Start of Records to use
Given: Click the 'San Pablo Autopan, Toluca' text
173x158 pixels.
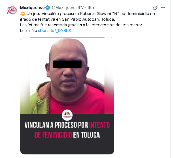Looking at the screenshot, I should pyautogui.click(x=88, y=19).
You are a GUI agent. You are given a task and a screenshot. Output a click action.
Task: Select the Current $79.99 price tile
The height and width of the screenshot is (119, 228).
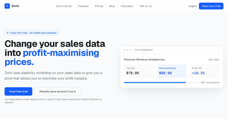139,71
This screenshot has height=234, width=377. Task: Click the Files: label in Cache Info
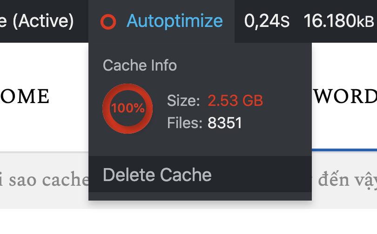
End of Records to use
Start of Records to use
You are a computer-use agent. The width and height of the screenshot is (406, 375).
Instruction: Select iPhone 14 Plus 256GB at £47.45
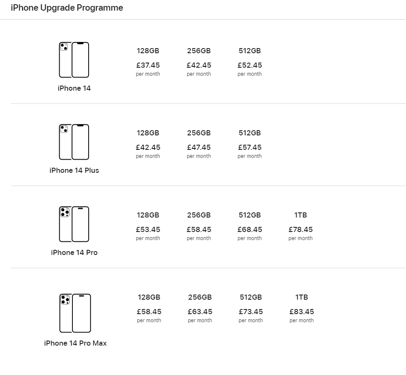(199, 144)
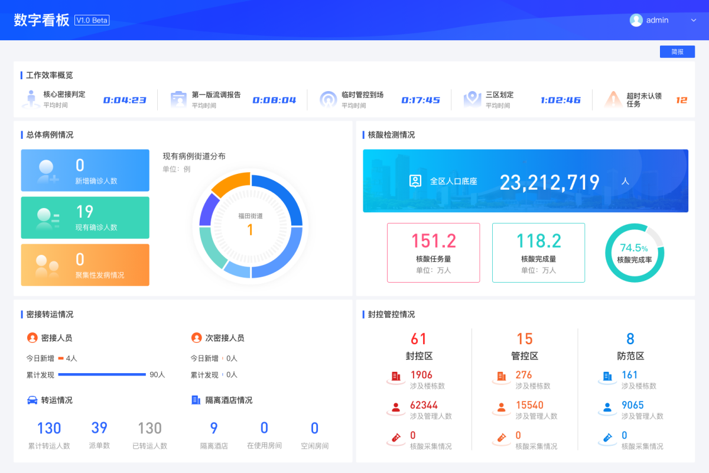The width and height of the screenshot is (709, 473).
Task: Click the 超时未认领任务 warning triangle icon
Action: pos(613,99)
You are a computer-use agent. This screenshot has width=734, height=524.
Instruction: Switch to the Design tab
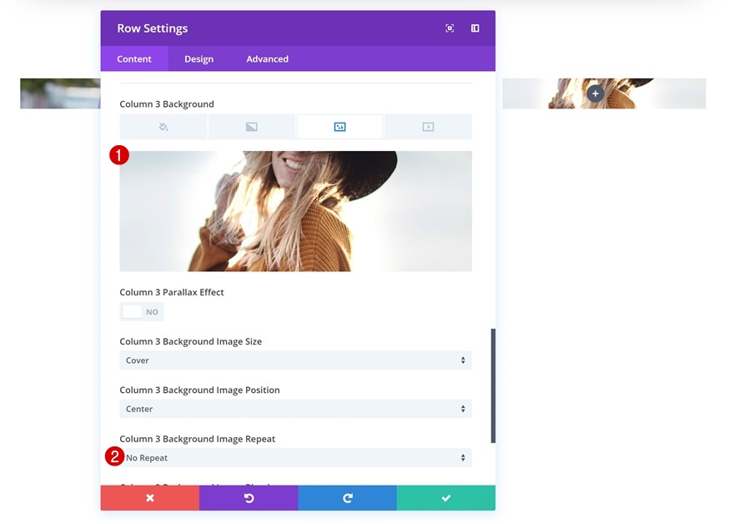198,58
End of Records to use
Start of Records to use
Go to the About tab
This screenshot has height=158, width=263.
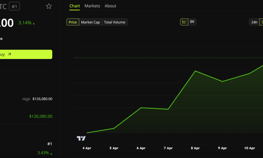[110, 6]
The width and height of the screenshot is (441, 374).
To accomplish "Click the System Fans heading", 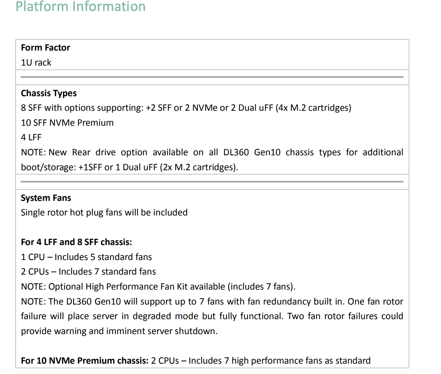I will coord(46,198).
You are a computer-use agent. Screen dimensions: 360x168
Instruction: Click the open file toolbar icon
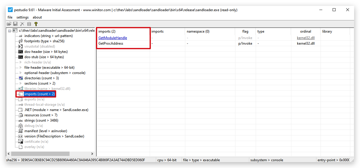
End of Records to use
> **Directions for this task**
From the data above, return only the lines starting at the line that holds "You are a GUI" and ending at the line that holds "This screenshot has height=234, width=377.", word for word and without pictures.

> **Result below**
You are a GUI agent. You are given a task and a screenshot. Output a click action.
Task: Select the Current $79.99 price tile
The height and width of the screenshot is (119, 228).
139,71
This screenshot has height=234, width=377. Task: Click the Files: label in Cache Info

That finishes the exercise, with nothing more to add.